5 ways electronic payments improve profitability
Electronic payments support corporate profitability in five ways:
1. Better profit margins through lower operational costs: Electronic payment methods are dramatically faster, more efficient, less expensive, and less prone to fraud than paper checks. Electronic payments also can be tightly integrated with a buyer’s current bank partner.
2. Fewer late payment penalties: Electronic payments such as ACH and virtual cards ensure timely payment of invoices and fewer late payment penalties that chip away at profitability. Manual processes create a bottleneck that stops payments from going through on time.
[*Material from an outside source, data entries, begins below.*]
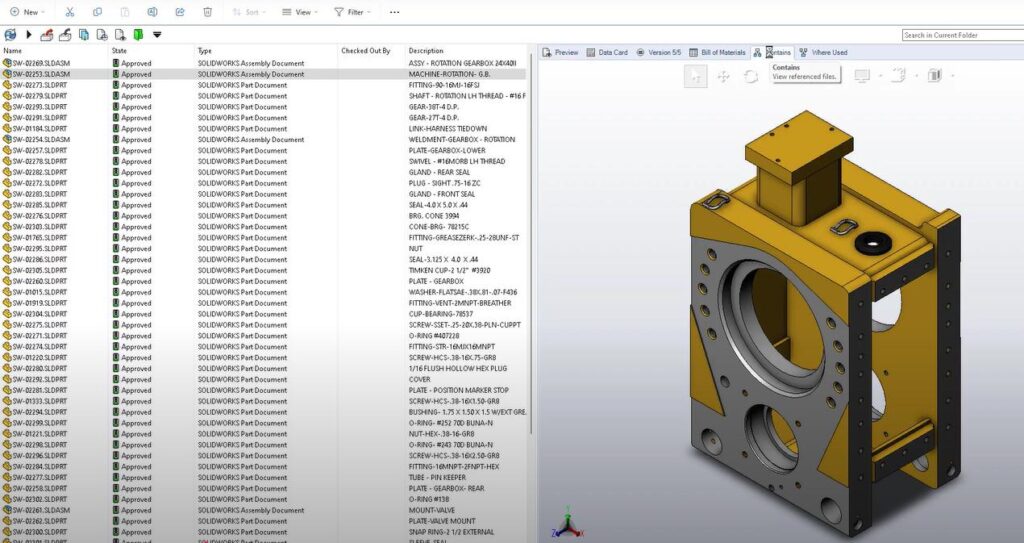Click the Rename icon in the top toolbar
The image size is (1024, 543).
click(151, 12)
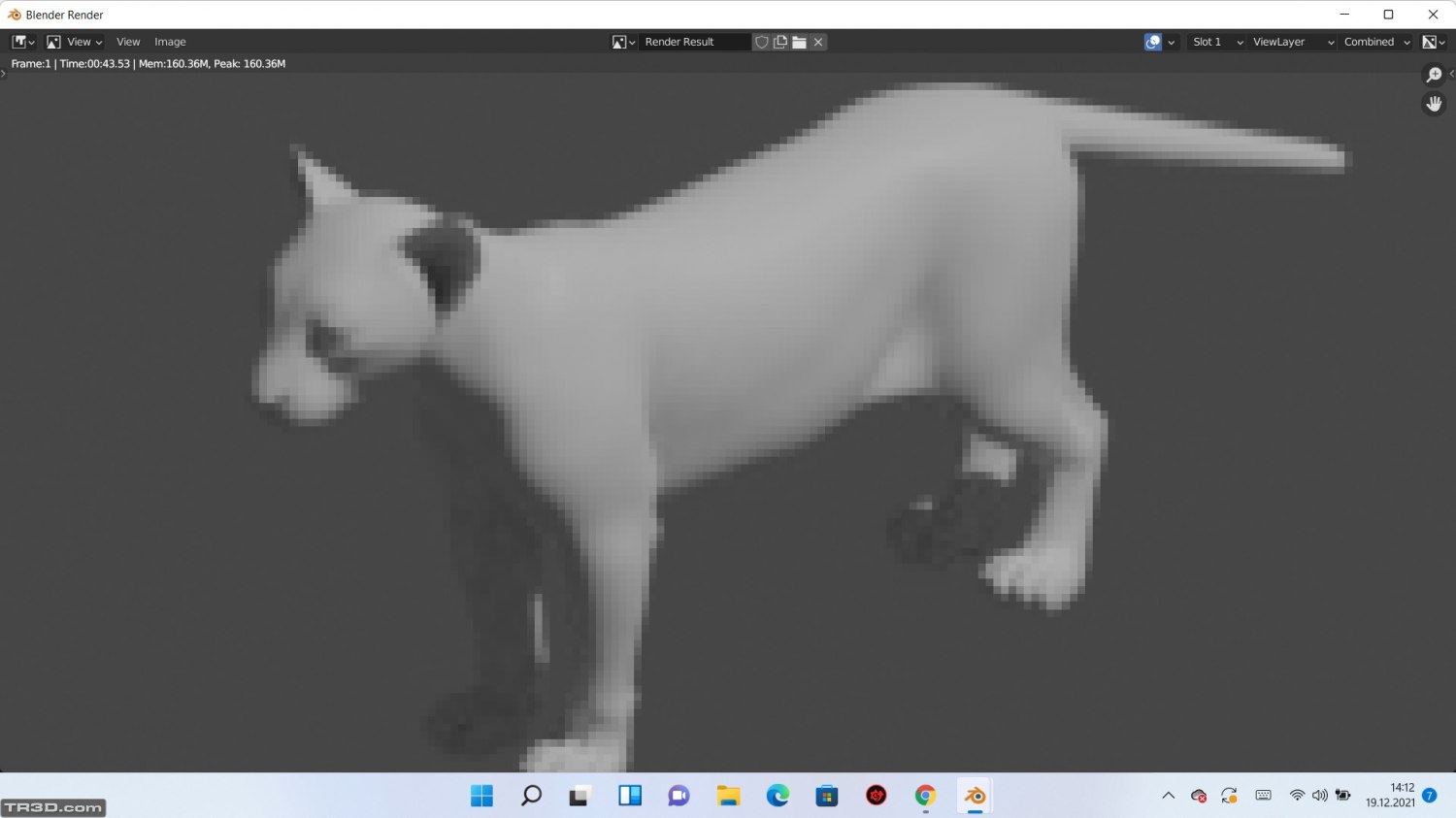Open the Image menu
The width and height of the screenshot is (1456, 818).
(170, 42)
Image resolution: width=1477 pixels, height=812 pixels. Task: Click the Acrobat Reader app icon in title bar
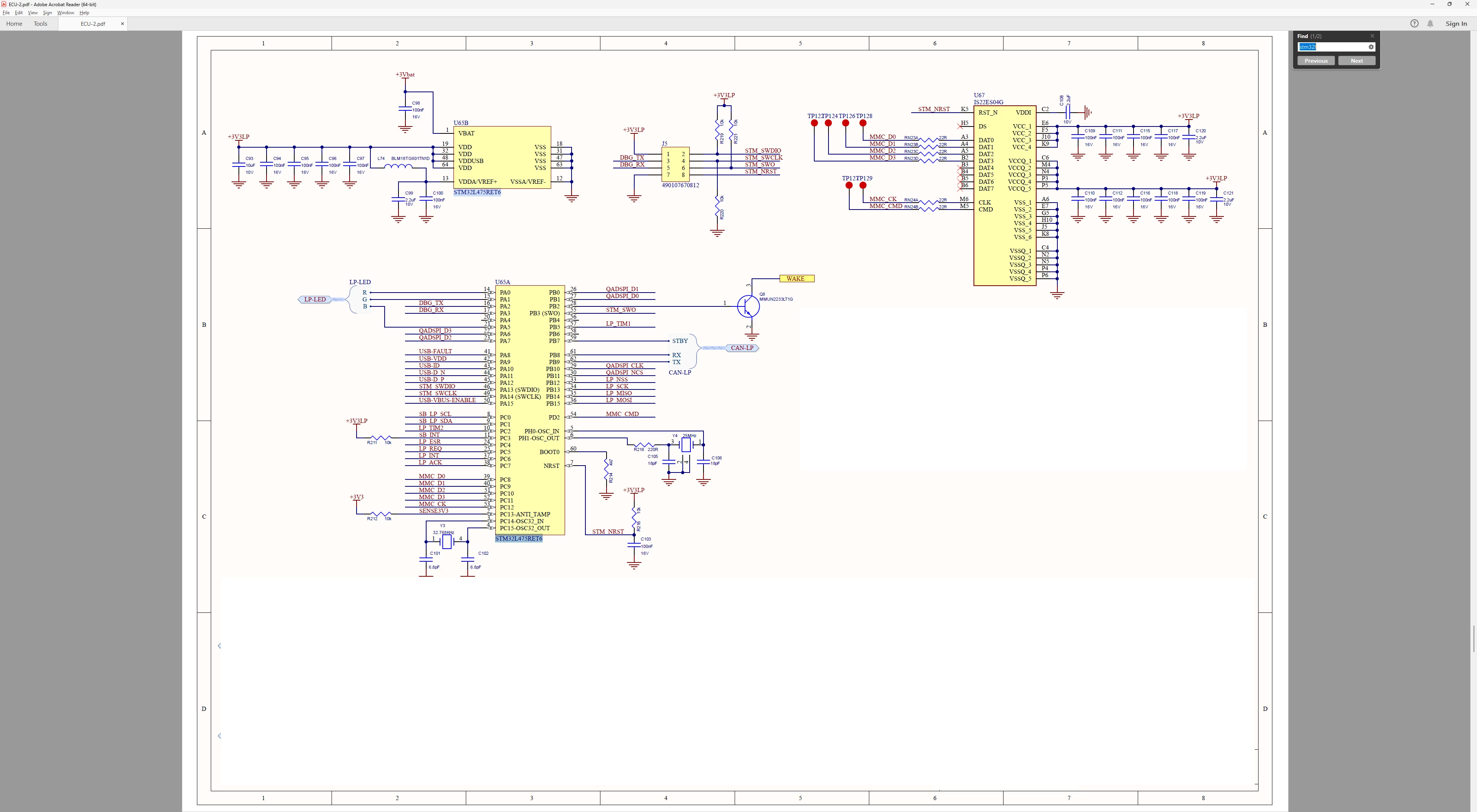click(4, 4)
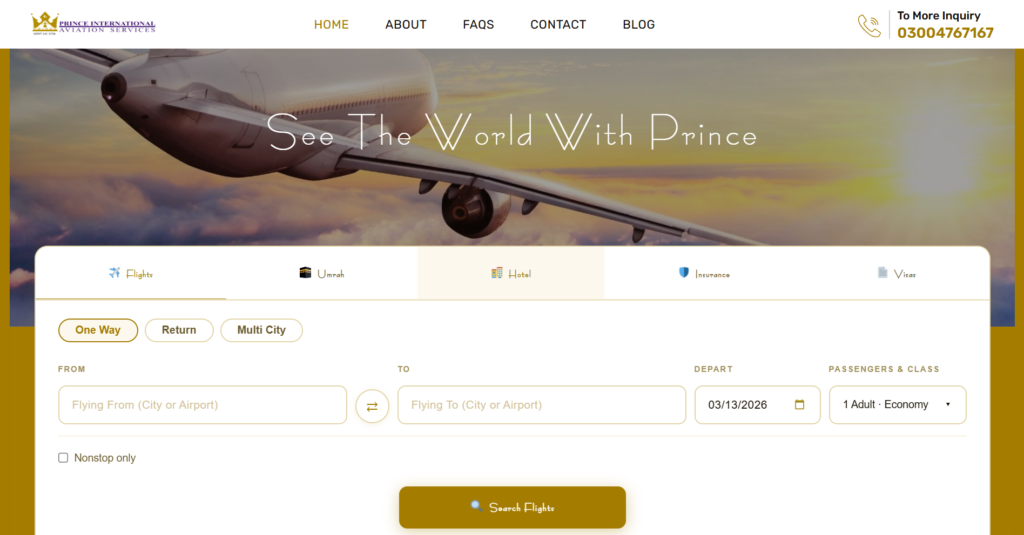Click the Prince International Aviation logo
1024x535 pixels.
(93, 24)
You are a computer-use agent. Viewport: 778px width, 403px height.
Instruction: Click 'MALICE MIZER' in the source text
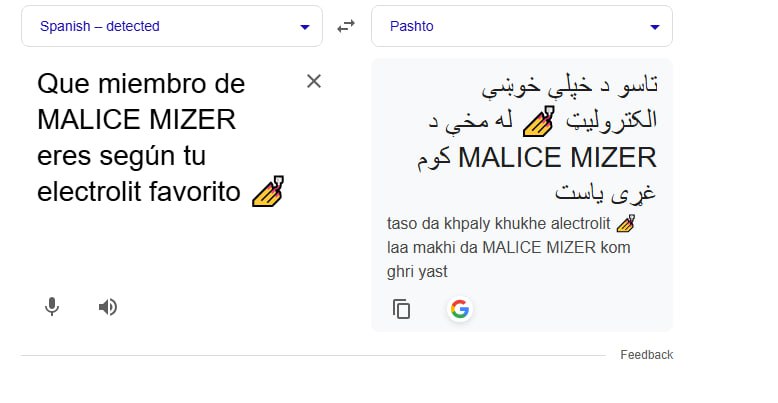click(136, 120)
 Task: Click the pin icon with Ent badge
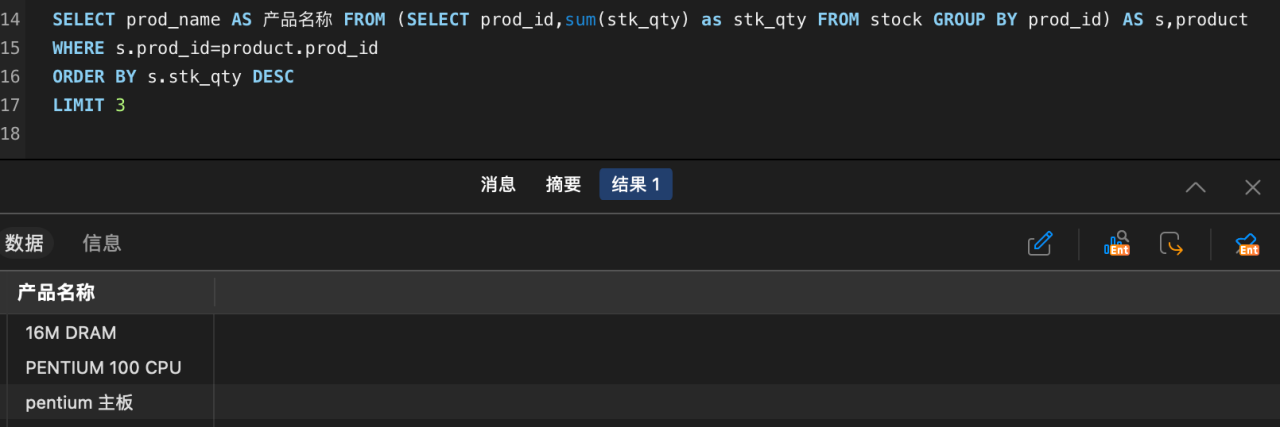pos(1246,243)
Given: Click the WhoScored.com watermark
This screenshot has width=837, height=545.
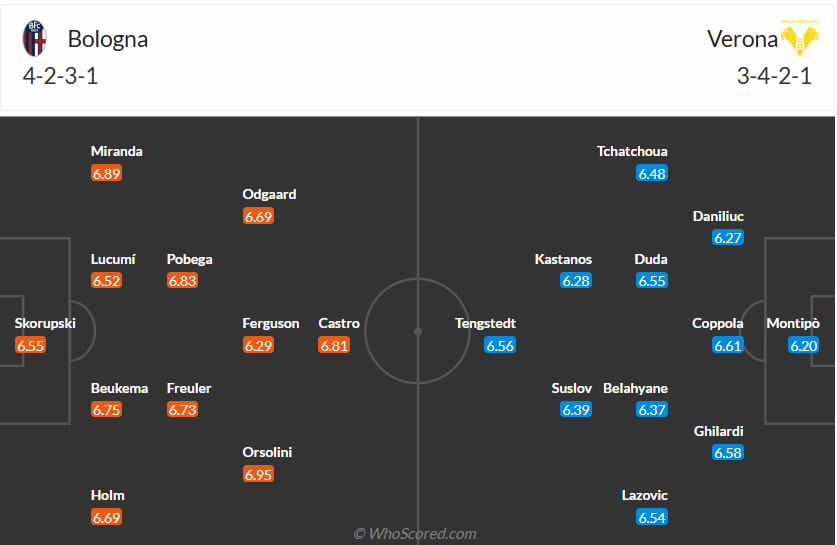Looking at the screenshot, I should (415, 534).
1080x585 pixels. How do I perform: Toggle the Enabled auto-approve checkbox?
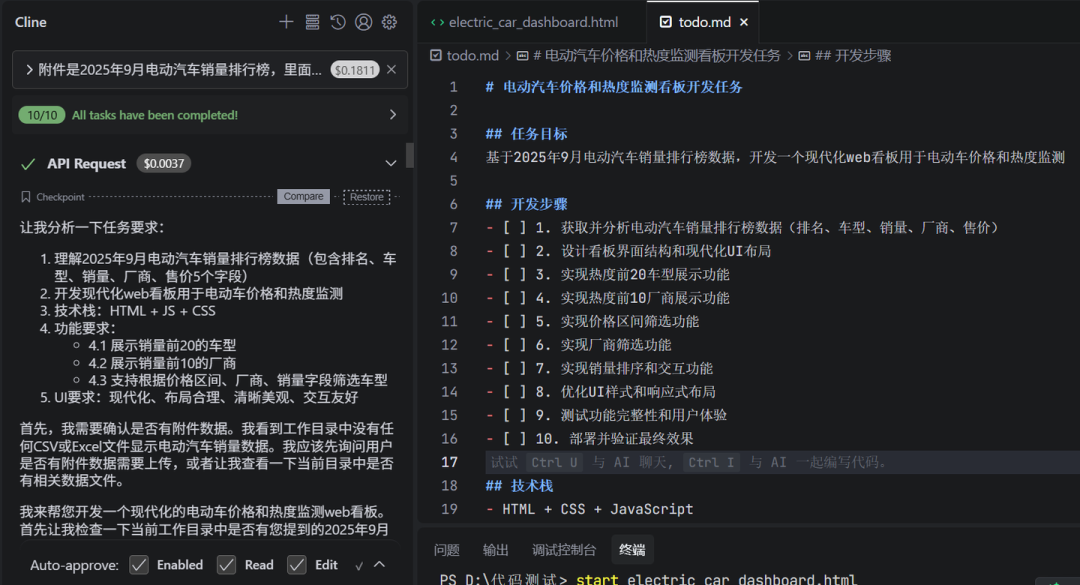[x=138, y=565]
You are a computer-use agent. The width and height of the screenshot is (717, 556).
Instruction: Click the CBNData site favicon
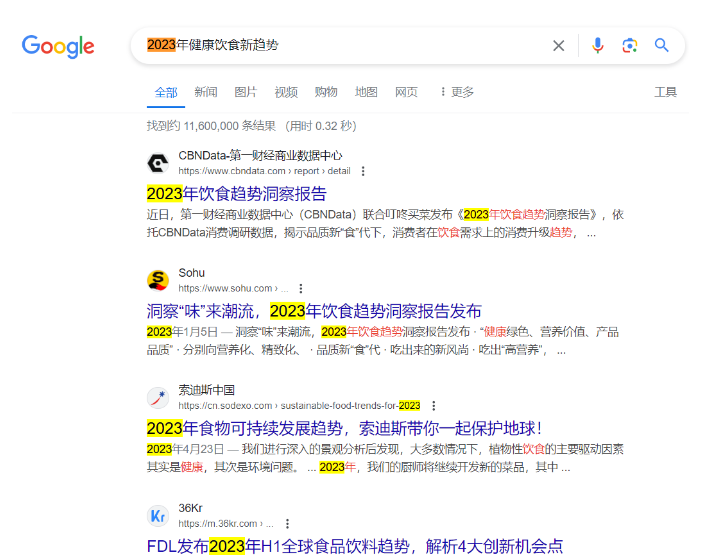[x=158, y=163]
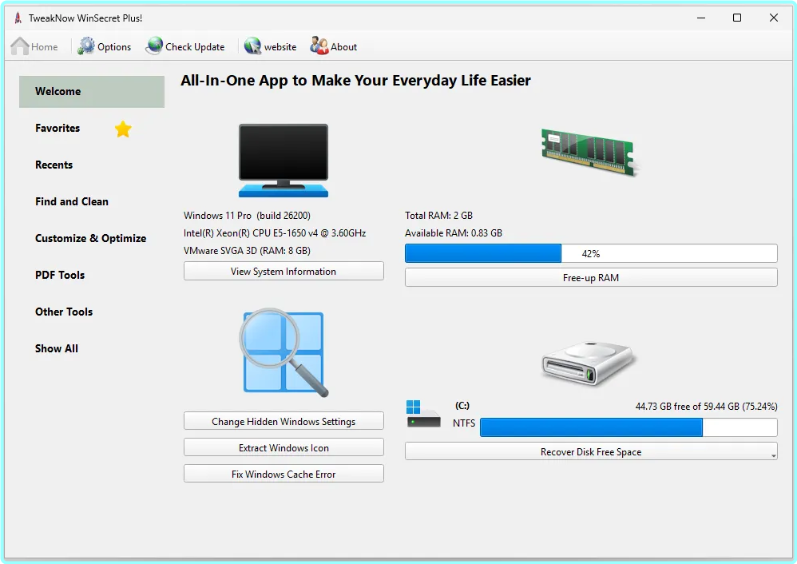The image size is (797, 564).
Task: Click Change Hidden Windows Settings button
Action: (283, 421)
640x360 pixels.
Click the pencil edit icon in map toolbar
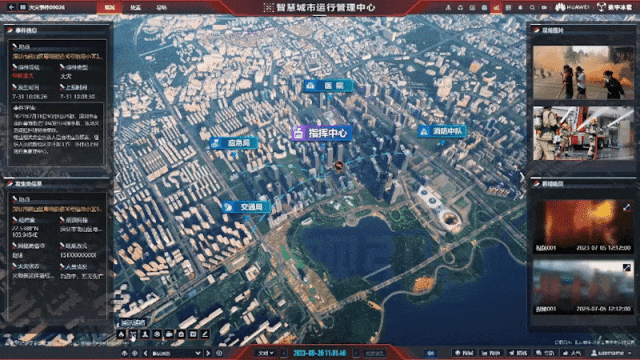pyautogui.click(x=205, y=334)
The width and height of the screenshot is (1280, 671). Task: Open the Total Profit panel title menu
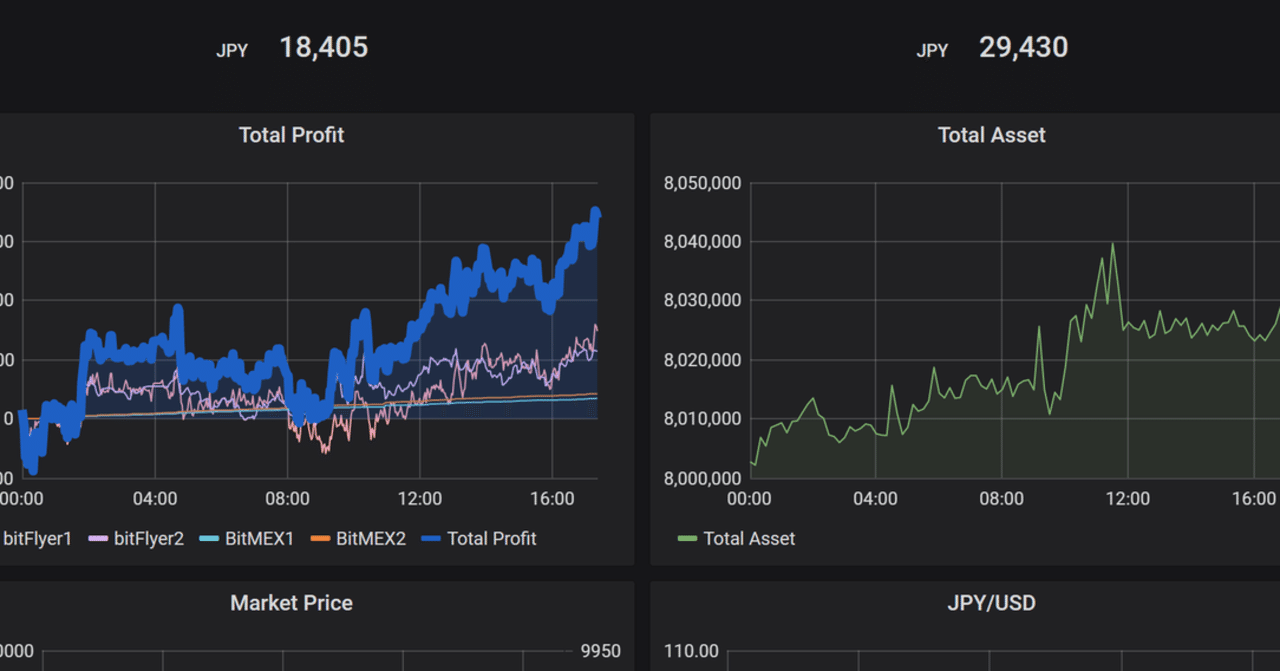[x=291, y=134]
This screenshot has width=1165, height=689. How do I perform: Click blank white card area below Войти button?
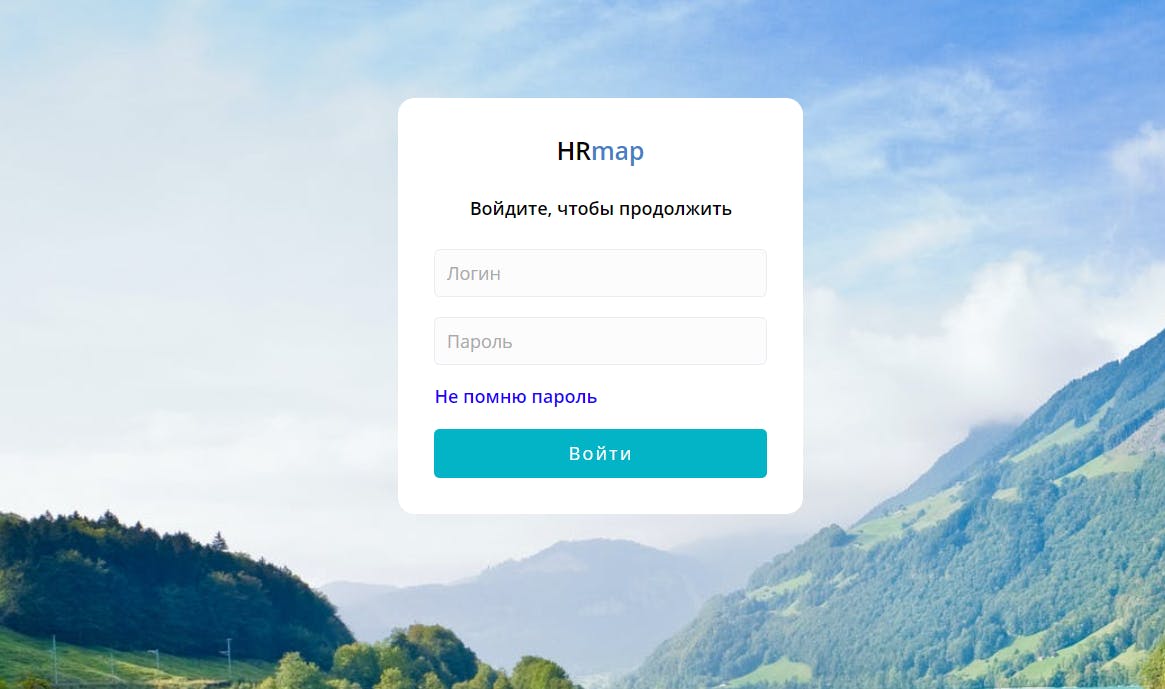click(x=600, y=496)
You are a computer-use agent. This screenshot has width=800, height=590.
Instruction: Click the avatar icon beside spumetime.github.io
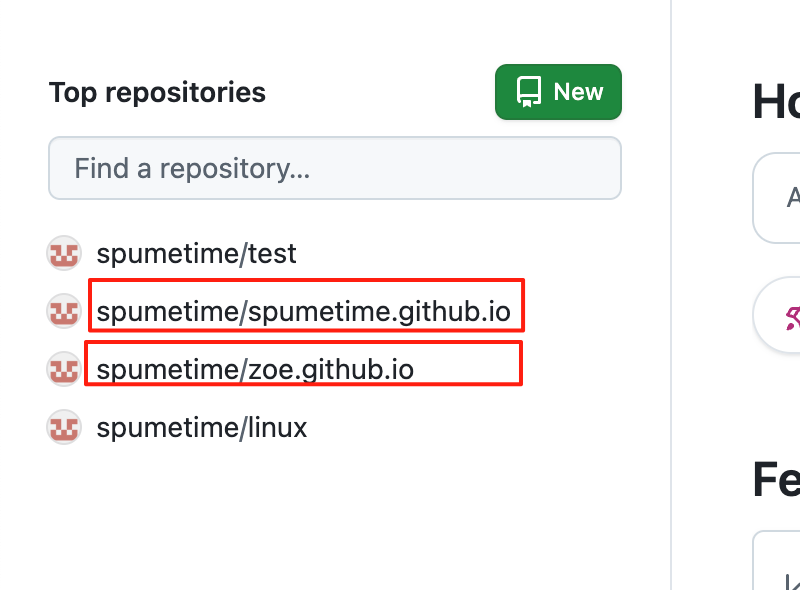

3. Less costly borrowing: Certain card programs enable buyers to instantly extend their Day’s Payable Outstanding (DPO), in many cases by three weeks or more, without changing their payment terms to suppliers. Extending DPO frees up cash, in turn, helping the business reduce costly borrowing, invest in research and development, and support growth initiatives.
4. Lower net cost of purchases: Paying suppliers electronically makes it easier to attract and retain suppliers and provides buyers with leverage at the negotiating table with suppliers. The reason suppliers are so bullish on electronic payments is that ACH and virtual cards are easier to reconcile than paper checks, provide transparency that eliminates the need for calls or e-mails about the status of payments, and offers rich remittance data for easier posting.
5. More early payment discounts: Paying suppliers electronically makes it easier for buyers to capture lucrative early payment discount offers from suppliers. Early payment discounts typically average 2 percent, but many buyers routinely capture much higher early payment discounts. The earlier the payment, the larger the discount on the amount due on an invoice. The early payment discount options available with some electronic payment methods are especially appealing to small and mid-sized suppliers with tight or “lumpy” cash flow.
Each of these benefits is compelling. Together, they help CFOs drive significant improvements in profitability and business growth.